La procesión comenzó en el ex centro clandestino de detención El Olimpo y terminó en Parque Avellaneda.

Héctor Alvarellos, director del teatro comunitario La Runfla, que funciona en el Parque Avellaneda, explicó el funcionamiento de la fogata como ritual colectivo y por qué esta costumbre milenaria sigue siendo convocante.

“Si vos escuchas lo que está sonando -comenta Albarellos- es la réplica de lo que son los pueblos originarios. La fiesta nos viene de la Edad Media. Y también está el fuego, que es lo más primitivo que tenemos como seres humanos y por eso es tan potente. La gente lo entiende así y acá están acoplados el Centro Cultural, colectivos de clowns, La Runfla, el grupo Caracú, el teatro Callejero por Mujeres y la EMAD (Escuela Municipal de Arte Dramático). También participan grupos de música, todos se van sumando y en la ronda final, participa todo el pueblo. Ahí se genera lo mágico: el encendido del fuego y en ese instante de silencio, cuando las llamas trepan, se produce lo más potente”.

Lo que explicás va más allá de la fogata de San Pedro y San Pablo, ¿cómo se articula con los eventos que solían hacerse en los barrios porteños?

– Acá, en Buenos Aires, era la Fogata de San Juan y la de San Pedro y San Pablo. Nosotros a esa fecha le agregamos esto que se llama ‘Luz de Fuego’, que es la propia impronta de lo que es el grupo de Teatro Callejero La Runfla. Se hizo con la comunidad y no importa que tenga un origen religioso. Lo que importa es el encuentro. Y entonces todo este sincretismo religioso, que se arma con la fogata y con la wak´a (lo sagrado) de las culturas originarias, nos pone en una igualdad, por eso la ronda de seres humanos. No nos importa a nosotros de dónde venimos, somos todos terráqueos y eso es lo que estamos tratando de poder entender.

• • • • • • •

### Tareas del ejercicio
1. Según el texto sobre la fogata de Parque Avellaneda, ¿dónde comenzó la procesión?
2. Redacta la continuación del texto sobre la fogata de Parque Avellaneda a partir de su última oración.

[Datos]
• • • • • • •

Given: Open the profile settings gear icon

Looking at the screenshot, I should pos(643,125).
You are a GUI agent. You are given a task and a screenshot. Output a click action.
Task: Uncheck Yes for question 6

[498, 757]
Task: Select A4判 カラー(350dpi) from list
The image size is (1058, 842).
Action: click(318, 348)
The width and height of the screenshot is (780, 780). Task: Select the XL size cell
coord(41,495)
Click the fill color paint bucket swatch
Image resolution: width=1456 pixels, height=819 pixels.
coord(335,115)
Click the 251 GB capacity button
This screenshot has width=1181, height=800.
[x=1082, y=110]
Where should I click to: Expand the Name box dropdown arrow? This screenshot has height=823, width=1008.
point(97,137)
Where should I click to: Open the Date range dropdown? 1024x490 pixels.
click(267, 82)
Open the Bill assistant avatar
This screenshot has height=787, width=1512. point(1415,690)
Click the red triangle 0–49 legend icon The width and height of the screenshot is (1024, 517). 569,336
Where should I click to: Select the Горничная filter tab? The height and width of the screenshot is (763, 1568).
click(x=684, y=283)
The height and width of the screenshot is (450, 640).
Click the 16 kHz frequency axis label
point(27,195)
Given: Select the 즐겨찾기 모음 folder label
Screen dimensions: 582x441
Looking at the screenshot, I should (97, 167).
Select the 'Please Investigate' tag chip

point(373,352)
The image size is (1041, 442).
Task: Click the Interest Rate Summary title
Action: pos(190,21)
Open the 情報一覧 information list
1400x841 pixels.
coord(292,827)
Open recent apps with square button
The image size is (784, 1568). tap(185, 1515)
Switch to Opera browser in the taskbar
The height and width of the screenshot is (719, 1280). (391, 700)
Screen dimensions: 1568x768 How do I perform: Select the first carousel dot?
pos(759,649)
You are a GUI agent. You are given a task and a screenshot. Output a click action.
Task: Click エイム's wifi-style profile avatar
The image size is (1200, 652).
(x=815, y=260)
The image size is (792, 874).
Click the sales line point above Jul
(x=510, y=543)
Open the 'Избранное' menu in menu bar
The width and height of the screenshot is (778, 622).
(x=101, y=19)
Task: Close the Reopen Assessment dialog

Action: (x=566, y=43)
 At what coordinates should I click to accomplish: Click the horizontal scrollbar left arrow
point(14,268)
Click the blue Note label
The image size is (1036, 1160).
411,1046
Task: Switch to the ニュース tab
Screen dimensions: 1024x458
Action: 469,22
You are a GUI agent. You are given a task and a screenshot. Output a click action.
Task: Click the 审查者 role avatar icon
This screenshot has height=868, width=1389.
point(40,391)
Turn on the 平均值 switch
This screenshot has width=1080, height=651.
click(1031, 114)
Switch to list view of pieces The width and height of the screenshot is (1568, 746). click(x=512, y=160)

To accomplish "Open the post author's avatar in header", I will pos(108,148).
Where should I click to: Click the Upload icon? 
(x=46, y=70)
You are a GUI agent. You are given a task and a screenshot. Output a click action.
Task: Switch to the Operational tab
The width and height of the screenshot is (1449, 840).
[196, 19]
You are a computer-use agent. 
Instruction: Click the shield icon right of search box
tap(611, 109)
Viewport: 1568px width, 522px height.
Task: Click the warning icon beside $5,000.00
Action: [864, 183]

• • • • • • •

### Resultados
1. En el ex centro clandestino de detención El Olimpo.

2.
“Está prohibido quemar personas -explicó un payaso-, solo miserias”. La caravana se lanzó a las calles convocando a los y las vecinas a escribir en papelitos las miserias a incinerar. Alvarellos, con micrófono en mano, las fue leyendo junto al fantoche. Las repetidas pedían tirar al fuego a la pobreza y al patriarcado.

Manuel, que estaba sobre unos zancos muy altos, contó, mientras sorteaba las ramas de los árboles, que es del barrio de Floresta y que no se pierde la fogata por nada del mundo. Felicitas, de 7 años, se unió a la caravana con su monstruo, es el segundo año que va a la quema a arrojar sus fantasmas. Opina que el fuego es terrorífico, pero no le da miedo. Dos turistas españolas, sorprendidas por todo lo que veían, decidieron sumarse.

La primera parada, es en la Plaza Coronel Ramón Falcón, donde un grupo de bailarines africanos contagiaron el ritmo de sus tambores, para luego terminar todos bailando una chacarera colectiva. Al llegar a Directorio, la policía ya había detenido el tránsito y una gran cantidad de personas estaba aguardando la llegada del fantoche. Cuatro payasos preguntones rodearon al oficial, en plena avenida, para que pudiera expresar sus miserias y así hacer su aporte.

El patriarcado y la pobreza fueron las miserias más elegidas por los vecinos para arrojar al fuego.

La entrada al Parque ya era una fiesta, los tambores del Taller de Lucho tocaban a pleno. El responsable del grupo manejaba la batuta como un director de orquesta. La multitud llegó al viejo tambo, en el centro del Parque, donde se desarrolla la escena en la que el fantoche se rebela ante la gente. Pero las fuerzas de lo colectivo, entre las brujas, los payasos preguntones y los malabaristas sobre sus zancos, con antorchas de fuego, lograron reducir al fantoche.

Luego aparecieron en el escenario todos los fantochitos que trajeron las distintas organizaciones: las escuelas, los Centros Culturales y los y las vecinas. De allí todos se dirigieron hacia la cancha de fútbol, ubicada al lado de la autopista, donde se encontraba la montaña gigante de maderas, ramas y cartones que en poco más se transformaría en hoguera. Ahí se fueron acomodando cada uno de los fantoches. En la parte superior, se logró acomodar el muñeco más grande.

Luego, se ultimaron los detalles de seguridad, a cargo de los bomberos. Varios hombres, con bidones de combustible, rociaron la montaña. Mientras los organizadores pedían que el público retrocediera para evitar accidentes.

Decenas de payasos anotaban en papelitos las diferentes miserias que los vecinos exigían tirar a la hoguera.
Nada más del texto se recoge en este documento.